Copy out the records below without any changes, beginning with the line that contains "Click the GPT 5.1 chip in Pro plan" and continuing through the line that contains "Action: pos(924,347)".

-- start Dataset rows --

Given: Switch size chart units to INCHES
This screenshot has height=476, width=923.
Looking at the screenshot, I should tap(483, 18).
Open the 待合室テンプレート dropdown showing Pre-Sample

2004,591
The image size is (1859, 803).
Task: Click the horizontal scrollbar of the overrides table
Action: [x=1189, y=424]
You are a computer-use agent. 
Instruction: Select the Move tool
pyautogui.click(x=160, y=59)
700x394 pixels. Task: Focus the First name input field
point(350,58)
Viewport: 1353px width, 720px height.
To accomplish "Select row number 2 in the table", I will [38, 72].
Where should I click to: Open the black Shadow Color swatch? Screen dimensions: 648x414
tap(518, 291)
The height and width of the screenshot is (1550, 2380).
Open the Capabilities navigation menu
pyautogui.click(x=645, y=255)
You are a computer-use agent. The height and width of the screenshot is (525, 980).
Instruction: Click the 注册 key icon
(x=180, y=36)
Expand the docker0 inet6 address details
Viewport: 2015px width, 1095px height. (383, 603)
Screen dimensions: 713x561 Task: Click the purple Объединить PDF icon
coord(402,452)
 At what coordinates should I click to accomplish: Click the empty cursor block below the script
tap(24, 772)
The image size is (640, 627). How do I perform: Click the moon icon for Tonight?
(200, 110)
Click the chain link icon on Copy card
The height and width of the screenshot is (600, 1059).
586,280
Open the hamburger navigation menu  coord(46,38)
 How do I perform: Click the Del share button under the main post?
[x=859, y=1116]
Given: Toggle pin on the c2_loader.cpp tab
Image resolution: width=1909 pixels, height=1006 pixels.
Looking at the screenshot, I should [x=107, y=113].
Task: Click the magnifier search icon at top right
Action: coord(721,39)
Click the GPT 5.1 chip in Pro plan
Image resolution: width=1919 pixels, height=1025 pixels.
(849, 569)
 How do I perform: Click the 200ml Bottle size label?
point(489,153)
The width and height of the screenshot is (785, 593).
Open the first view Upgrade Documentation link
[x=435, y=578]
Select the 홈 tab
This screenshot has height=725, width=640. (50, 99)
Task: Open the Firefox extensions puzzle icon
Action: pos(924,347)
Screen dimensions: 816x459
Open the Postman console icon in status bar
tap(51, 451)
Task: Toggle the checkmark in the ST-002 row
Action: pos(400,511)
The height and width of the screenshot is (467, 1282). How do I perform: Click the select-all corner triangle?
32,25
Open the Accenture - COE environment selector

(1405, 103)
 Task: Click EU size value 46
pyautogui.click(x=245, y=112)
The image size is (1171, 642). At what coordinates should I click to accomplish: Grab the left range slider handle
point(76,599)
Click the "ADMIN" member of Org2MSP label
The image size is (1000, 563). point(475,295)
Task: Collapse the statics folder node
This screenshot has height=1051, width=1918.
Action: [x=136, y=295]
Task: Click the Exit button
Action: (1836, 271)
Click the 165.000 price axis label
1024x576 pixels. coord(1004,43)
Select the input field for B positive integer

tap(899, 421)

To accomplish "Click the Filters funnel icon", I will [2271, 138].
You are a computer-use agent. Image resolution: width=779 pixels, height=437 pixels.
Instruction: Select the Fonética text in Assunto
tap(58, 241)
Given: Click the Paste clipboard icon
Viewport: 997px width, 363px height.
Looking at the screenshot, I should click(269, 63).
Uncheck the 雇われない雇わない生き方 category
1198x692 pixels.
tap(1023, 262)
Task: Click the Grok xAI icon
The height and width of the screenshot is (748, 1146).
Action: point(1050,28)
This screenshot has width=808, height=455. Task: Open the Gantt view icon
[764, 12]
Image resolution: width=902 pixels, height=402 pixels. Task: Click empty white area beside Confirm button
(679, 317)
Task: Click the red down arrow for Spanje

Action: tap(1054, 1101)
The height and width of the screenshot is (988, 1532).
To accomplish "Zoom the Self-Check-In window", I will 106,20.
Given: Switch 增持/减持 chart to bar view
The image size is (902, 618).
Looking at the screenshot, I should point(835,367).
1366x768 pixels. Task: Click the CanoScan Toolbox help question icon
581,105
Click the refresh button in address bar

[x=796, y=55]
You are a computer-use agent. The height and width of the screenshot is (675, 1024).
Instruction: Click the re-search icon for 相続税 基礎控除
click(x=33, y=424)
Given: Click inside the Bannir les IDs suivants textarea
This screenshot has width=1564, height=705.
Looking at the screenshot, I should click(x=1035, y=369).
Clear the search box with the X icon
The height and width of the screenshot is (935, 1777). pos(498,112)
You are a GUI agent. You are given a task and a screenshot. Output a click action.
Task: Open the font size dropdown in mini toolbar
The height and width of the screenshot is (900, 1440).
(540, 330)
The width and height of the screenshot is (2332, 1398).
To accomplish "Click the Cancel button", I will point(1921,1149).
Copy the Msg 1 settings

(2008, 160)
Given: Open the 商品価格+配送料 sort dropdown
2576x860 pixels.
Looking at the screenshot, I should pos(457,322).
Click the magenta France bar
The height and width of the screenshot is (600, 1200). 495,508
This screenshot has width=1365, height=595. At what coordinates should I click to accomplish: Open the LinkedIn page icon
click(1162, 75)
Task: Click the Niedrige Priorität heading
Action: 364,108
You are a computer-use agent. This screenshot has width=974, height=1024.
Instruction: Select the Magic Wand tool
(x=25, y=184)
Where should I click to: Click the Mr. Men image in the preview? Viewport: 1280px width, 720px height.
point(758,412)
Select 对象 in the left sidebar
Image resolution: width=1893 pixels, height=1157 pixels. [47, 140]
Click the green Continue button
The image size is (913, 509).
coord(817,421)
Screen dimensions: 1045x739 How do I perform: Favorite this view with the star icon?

-- end Dataset rows --

_Answer in full_
Click the GPT 5.1 chip in Pro plan
Image resolution: width=1919 pixels, height=1025 pixels.
(849, 569)
 How do I perform: Click the 200ml Bottle size label?
point(489,153)
The width and height of the screenshot is (785, 593).
Open the first view Upgrade Documentation link
[x=435, y=578]
Select the 홈 tab
This screenshot has height=725, width=640. (50, 99)
Task: Open the Firefox extensions puzzle icon
Action: pos(924,347)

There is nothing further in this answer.